Resurrection hope was a thirst for justice, and the resurrection of Jesus was God’s affirmation and fulfillment of that hope. “To restore a dead person to life is to strike a blow at mortality,” wrote Cox, “but to restore a crucified man to life is to strike a blow at the violent system that executed him.”[5]
Idolatry pushes hard against our hope; the normalizing of the horrifyingly wrong pushes hard against our hope; systems adjusted to a banal barbarism push hard against our hope— but God raised Jesus from the dead; and immersed in the community of believers and the witness of the scriptures, we too are having our eyes opened to his living presence and our minds to the true magnitude of his life, the true magnitude of his teachings, and the true magnitude of his execution and resurrection.
Dr. King loved to talk about proper adjustment.
Certainly, we all want to avoid the maladjusted life. In order to have real adjustment within our personalities, we all want the well‐adjusted life. … But there are certain things in our nation and in the world [to] which I am proud to be maladjusted and which I hope all [people] of good‐will will be maladjusted until the good society is realized. I say very honestly that I never intend to become adjusted to segregation and discrimination. I never intend to become adjusted to religious bigotry. I never intend to adjust myself to economic conditions that will take necessities from the many to give luxuries to the few. I never intend to adjust myself to the madness of militarism [and the] self‐defeating effects of physical violence… In other words, I’m about convinced now that there is need for a new organization in our world. The International Association for the Advancement of Creative Maladjustment — men and women who will be as maladjusted as the prophet Amos, who in the midst of the injustices of his day could cry out in words that echo across the centuries, “Let justice roll down like waters and righteousness like a mighty stream.”[6]
When our institutions have adjusted themselves to a banal barbarism and the idolatry of isolationist self-love, the advancement of creative maladjustment is the faithful, the hopeful, and, yes, the loving, response. It is our insurrection against the reign of death, in the name of Jesus.

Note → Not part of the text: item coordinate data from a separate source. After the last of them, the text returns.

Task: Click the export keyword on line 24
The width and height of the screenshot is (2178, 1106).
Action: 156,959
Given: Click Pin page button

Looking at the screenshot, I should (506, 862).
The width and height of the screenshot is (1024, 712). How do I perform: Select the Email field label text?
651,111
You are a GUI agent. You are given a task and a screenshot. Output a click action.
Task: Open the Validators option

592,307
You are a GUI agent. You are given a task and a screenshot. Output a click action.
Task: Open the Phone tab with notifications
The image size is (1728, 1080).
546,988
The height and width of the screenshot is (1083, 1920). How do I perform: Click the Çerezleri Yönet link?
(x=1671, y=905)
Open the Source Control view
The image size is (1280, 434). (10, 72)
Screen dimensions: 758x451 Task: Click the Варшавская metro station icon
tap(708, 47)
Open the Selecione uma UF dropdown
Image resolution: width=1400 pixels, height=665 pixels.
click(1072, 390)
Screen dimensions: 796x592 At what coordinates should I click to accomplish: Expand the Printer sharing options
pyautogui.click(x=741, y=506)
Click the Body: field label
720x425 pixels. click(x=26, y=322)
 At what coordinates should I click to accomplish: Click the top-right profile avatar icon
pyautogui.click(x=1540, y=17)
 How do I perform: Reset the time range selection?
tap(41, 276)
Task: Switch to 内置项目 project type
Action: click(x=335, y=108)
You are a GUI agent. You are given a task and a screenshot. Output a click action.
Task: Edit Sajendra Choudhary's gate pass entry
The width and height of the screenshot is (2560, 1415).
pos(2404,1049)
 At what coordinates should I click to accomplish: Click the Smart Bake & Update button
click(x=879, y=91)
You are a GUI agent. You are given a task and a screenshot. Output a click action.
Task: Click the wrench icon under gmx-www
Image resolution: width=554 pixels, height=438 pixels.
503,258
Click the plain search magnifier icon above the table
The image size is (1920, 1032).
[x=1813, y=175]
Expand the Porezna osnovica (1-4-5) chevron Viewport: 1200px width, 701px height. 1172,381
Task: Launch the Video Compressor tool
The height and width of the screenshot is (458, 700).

[1] https://www.nytimes.com/article/mass-shootings-2021.html
[2] https://www.nytimes.com/live/2021/04/16/us/indianapolis-fedex-shooting
[3] Charles Blow https://www.nytimes.com/2021/04/14/opinion/us-police-killings.html
[4] When Jesus Came to Harvard: Making Moral Choices Today (Boston: Houghton Mifflin, 2004), 273-274.
[5] Ibid., 274.
[6] Excerpt from a speech at Western Michigan University on Dec 18, 1963. Dr. King frequently repeated the theme of “creative maladjustment” in speeches and sermons.